■ AIM OF THE TASK ■
Transcribe word for word the lines below from the line with "Towns (47, 2129)" through the line with "Facebook (51, 1494)", ends included.

[Source records]
Content starts
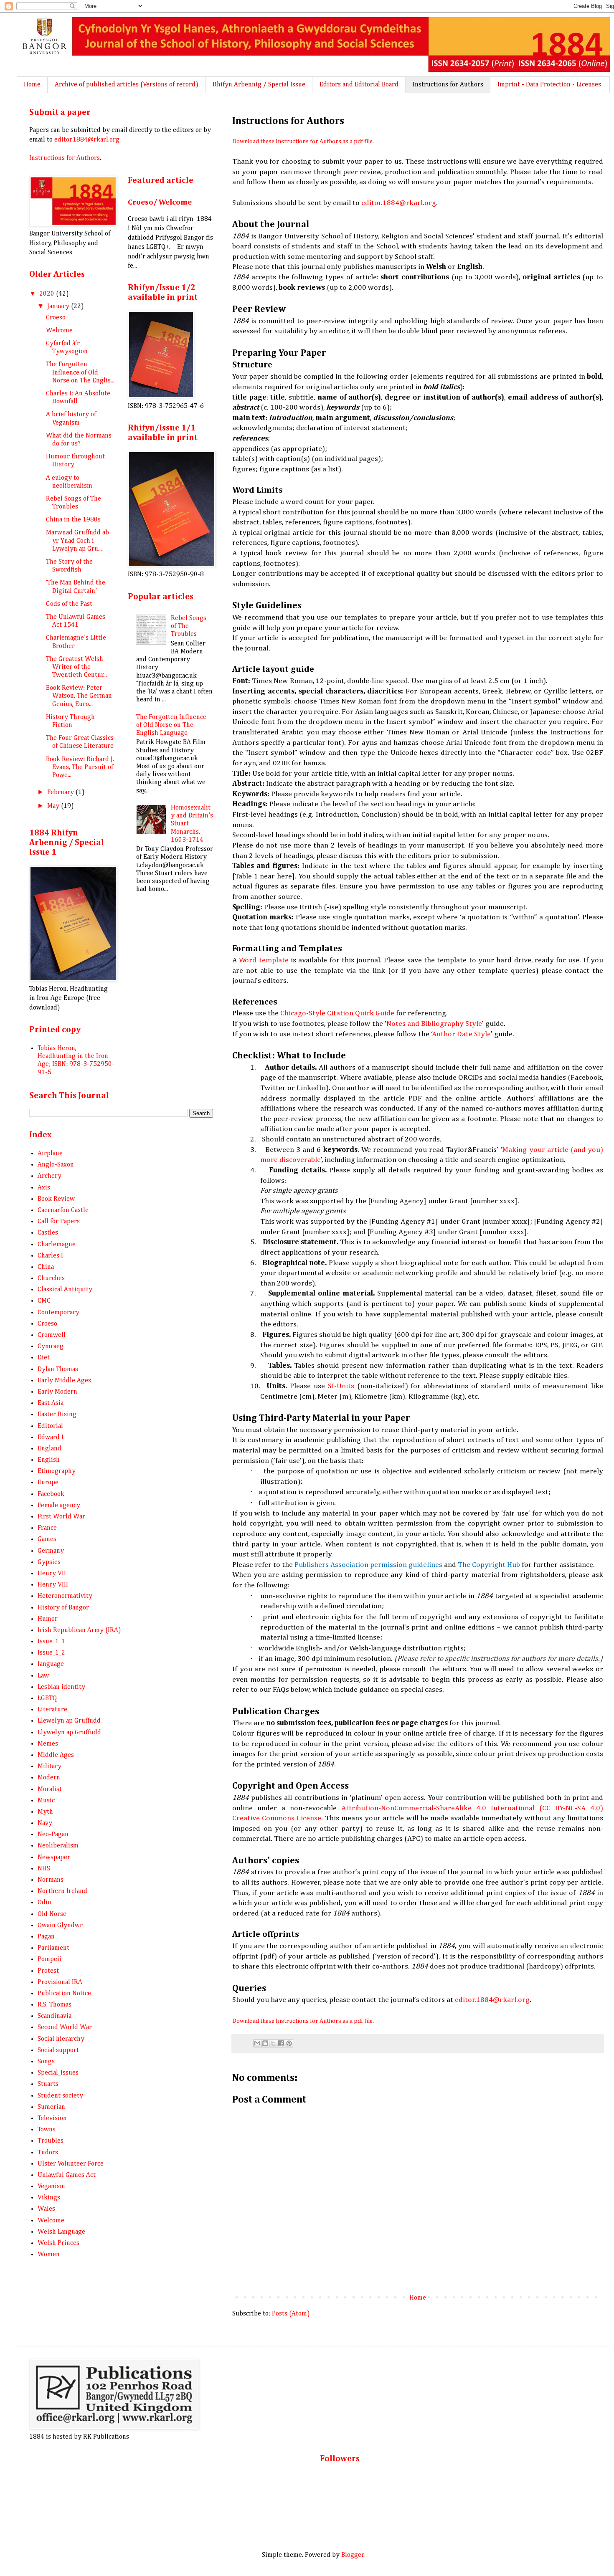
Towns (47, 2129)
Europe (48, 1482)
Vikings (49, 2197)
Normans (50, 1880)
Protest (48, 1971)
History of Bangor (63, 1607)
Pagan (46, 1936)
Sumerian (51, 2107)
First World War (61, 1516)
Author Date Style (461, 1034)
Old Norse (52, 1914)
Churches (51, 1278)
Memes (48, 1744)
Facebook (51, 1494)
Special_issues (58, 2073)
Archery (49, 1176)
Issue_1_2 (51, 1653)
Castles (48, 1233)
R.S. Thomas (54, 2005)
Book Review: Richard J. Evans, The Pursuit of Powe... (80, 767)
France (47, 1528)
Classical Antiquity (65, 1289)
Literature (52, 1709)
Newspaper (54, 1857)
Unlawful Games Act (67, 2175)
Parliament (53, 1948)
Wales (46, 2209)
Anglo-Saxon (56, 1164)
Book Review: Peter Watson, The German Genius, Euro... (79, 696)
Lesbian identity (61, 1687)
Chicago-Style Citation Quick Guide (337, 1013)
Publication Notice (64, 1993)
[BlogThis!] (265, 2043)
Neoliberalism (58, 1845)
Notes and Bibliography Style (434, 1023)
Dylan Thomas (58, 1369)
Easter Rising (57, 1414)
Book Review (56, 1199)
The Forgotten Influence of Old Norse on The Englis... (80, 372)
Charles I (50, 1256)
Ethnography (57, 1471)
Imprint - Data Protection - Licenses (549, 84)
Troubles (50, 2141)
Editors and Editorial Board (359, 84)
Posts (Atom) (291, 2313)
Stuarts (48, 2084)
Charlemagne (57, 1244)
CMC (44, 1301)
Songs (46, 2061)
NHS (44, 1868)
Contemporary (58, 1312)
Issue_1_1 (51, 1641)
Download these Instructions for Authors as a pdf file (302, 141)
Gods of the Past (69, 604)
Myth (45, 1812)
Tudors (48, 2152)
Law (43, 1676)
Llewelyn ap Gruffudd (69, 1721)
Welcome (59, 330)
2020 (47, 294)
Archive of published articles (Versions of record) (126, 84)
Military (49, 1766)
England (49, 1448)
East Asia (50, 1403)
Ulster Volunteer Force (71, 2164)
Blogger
Content ends
Content starts
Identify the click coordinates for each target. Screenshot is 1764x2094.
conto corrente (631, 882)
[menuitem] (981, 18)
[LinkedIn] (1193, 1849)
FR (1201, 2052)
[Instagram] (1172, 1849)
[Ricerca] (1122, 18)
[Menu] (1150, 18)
Content ends
Content starts
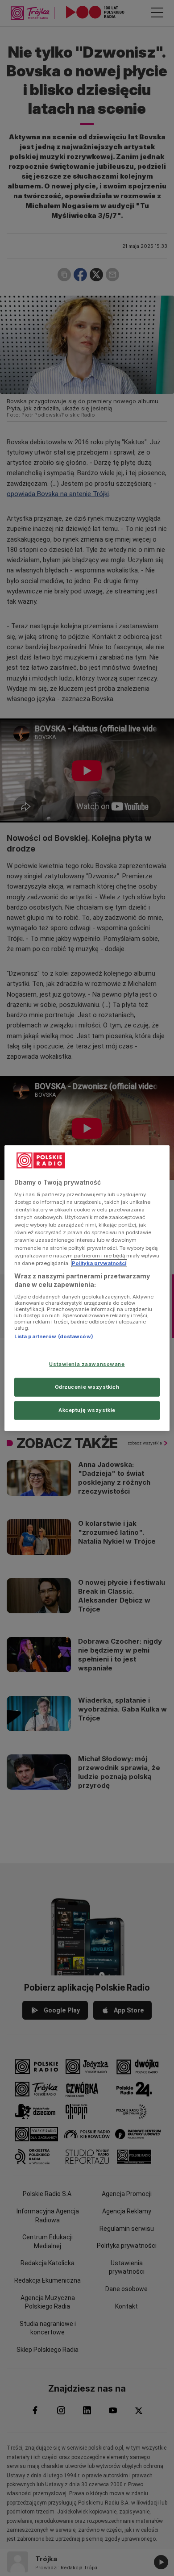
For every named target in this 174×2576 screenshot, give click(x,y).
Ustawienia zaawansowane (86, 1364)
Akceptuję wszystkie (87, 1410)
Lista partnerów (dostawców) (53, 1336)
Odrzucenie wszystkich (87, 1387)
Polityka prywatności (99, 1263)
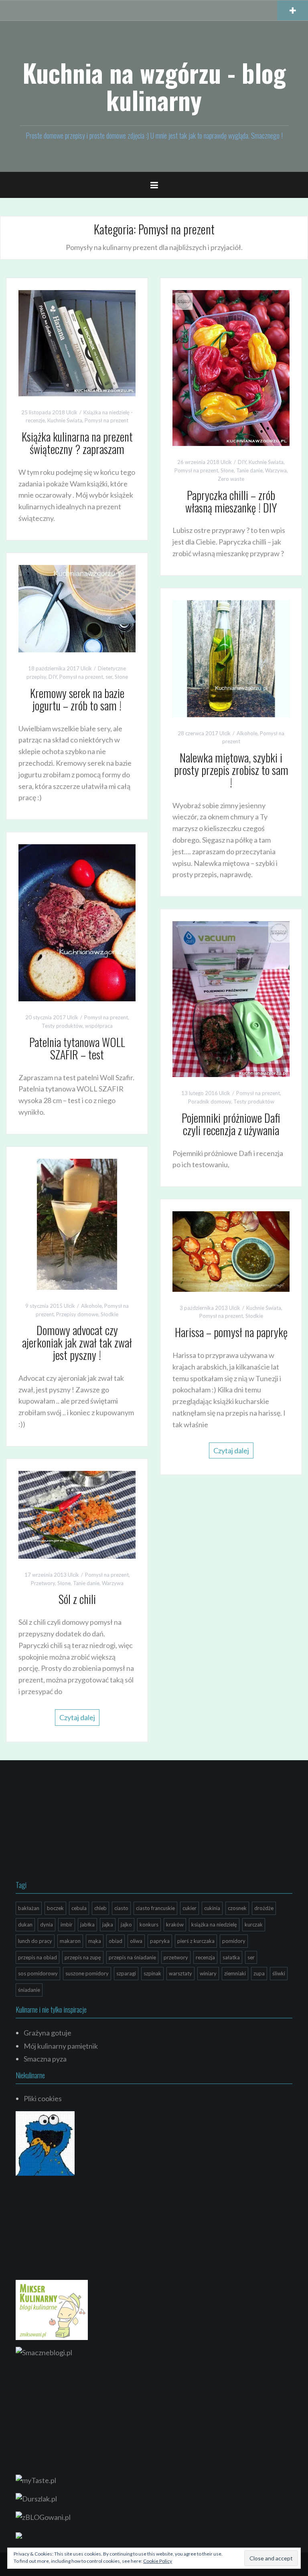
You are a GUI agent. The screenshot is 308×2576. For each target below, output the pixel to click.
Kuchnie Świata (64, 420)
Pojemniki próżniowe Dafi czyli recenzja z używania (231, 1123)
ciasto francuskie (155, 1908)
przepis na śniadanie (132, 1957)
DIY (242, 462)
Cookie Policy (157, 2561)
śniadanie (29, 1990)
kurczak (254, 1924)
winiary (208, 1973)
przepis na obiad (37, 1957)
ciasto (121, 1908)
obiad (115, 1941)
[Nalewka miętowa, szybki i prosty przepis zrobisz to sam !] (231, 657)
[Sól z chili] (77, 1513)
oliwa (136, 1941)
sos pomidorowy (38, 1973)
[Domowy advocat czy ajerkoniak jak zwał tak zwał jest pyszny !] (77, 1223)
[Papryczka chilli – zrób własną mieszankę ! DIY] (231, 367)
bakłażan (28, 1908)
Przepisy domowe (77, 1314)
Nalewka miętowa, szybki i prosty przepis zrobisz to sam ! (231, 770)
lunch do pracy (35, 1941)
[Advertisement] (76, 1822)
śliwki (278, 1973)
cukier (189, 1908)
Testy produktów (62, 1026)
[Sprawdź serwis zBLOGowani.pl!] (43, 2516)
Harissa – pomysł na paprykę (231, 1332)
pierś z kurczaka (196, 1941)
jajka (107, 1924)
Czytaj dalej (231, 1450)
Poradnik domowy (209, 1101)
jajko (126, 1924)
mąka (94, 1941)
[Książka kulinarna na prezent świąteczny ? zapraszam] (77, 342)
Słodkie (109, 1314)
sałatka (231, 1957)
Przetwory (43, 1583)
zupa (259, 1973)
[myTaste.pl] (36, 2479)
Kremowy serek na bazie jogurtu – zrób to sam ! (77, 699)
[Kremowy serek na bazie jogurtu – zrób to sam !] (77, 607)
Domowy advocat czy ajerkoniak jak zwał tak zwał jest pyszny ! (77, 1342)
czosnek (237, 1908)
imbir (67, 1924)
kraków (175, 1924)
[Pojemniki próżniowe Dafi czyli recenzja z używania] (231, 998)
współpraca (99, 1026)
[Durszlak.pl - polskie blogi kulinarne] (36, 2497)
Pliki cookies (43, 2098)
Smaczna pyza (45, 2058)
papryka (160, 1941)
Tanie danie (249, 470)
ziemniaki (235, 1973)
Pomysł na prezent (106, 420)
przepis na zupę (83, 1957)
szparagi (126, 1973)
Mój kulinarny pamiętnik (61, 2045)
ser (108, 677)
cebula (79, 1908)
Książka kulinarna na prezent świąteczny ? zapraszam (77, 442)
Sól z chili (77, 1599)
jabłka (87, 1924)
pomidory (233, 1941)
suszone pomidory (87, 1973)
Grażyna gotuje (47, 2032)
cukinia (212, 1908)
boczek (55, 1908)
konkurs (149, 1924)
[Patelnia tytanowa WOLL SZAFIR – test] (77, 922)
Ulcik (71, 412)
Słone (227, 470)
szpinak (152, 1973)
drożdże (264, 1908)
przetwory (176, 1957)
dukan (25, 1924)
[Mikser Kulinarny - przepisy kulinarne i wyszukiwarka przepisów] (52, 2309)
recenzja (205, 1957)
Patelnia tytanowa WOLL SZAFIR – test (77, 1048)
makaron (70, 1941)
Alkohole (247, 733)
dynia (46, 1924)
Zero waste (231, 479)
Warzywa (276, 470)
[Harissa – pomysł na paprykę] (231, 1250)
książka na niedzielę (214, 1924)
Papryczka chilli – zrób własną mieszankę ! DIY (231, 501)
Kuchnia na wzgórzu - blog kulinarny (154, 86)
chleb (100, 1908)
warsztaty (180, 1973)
Content ends
■ ANSWER BOX ■
Towns (47, 2129)
Europe (48, 1482)
Vikings (49, 2197)
Normans (50, 1880)
Protest (48, 1971)
History of Bangor (63, 1607)
Pagan (46, 1936)
Sumerian (51, 2107)
First World War (61, 1516)
Author Date Style (461, 1034)
Old Norse (52, 1914)
Churches (51, 1278)
Memes (48, 1744)
Facebook (51, 1494)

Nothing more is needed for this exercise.